Nothing else on the track offers the same opportunity for dramatically enveloping sound, though the mixers do take advantage of what was still, in 1994, the relatively new format of discrete 5.1 surround. In the opening sequence, seagulls and ferry horns are heard in the rear channels, and the scenes at DigiCom's office have a nice environmental ambiance. Ennio Morricone's urgently understated score, which, as always with Morricone, suits the action perfectly, weaves in and out of the action with beautiful tonality. I'd forgotten just how good it is. Dialogue is clear and, in the best scenes, intense.


Disclosure Blu-ray Movie, Special Features and Extras  0.5 of 5

  • Theatrical Trailer (SD; 1.33:1; 1:56): If memory serves, there were several different trailers. This is one of the tamer versions.

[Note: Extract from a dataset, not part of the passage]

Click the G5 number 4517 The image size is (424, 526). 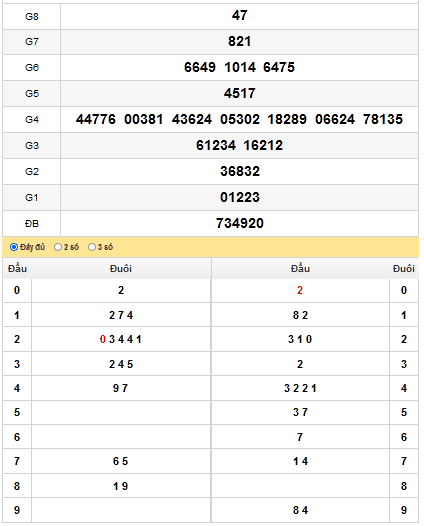[x=240, y=93]
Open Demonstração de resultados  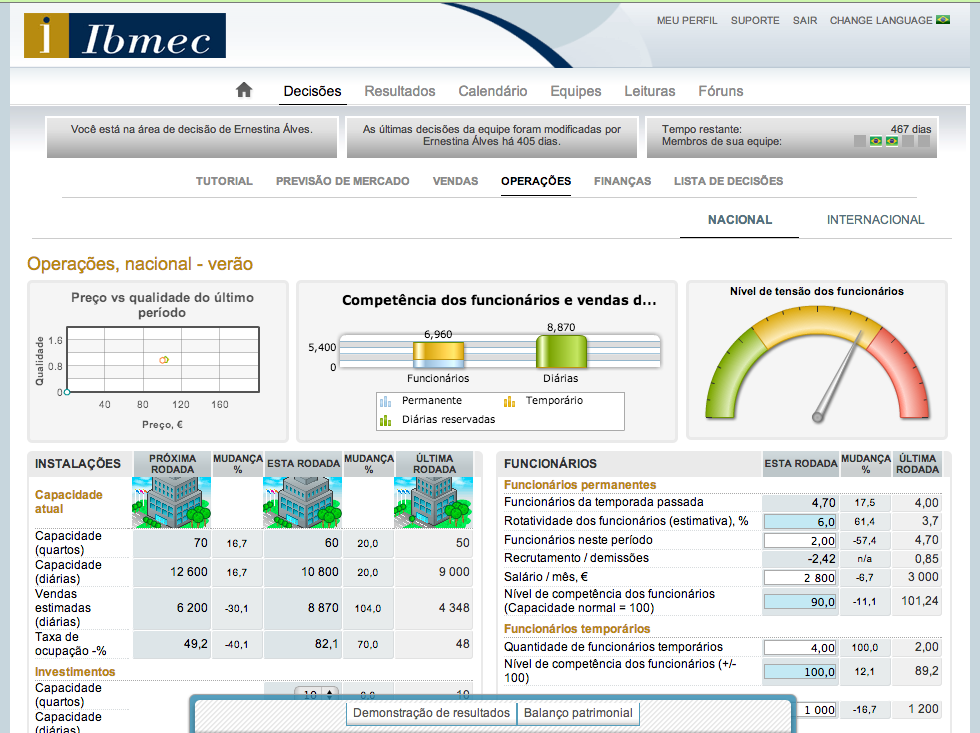coord(432,713)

Disclosure Blu-ray Movie, Overall Score and Recommendation  4.0 of 5

Near the end of Disclosure, after Tom has vanquished Meredith, he goes to her soon-to-be-vacated office to pick up some files. He finds her there packing, where she brags about the headhunters calling her with offers. "Don't be surprised", she says, "if I'm back in ten years to buy this place". With the passage of time, we know exactly where someone of Meredith's talents and temperament will be in ten years. The tech boom and the dot.com bust would have made any interest in DigiCom irrelevant (assuming the company still existed). By 2004, a finance whiz like Meredith would have moved where the real action was: on Wall Street, bundling mortgage and consumer debt into bonds (otherwise known as "derivatives") and selling them to willing buyers with deceptively high ratings from compliant ratings agencies. Within a few years, she'd have mastered the lingo of credit default swaps, and if she were nimble enough, she'd either get out just in time in 2007, or position herself to be indispensable when the bailout came in 2008. "I thought we were buying this company because they could build things", says the head of Conley-White. How quaint that seems now. Highly recommended as a film, but see above regarding the Blu-ray image.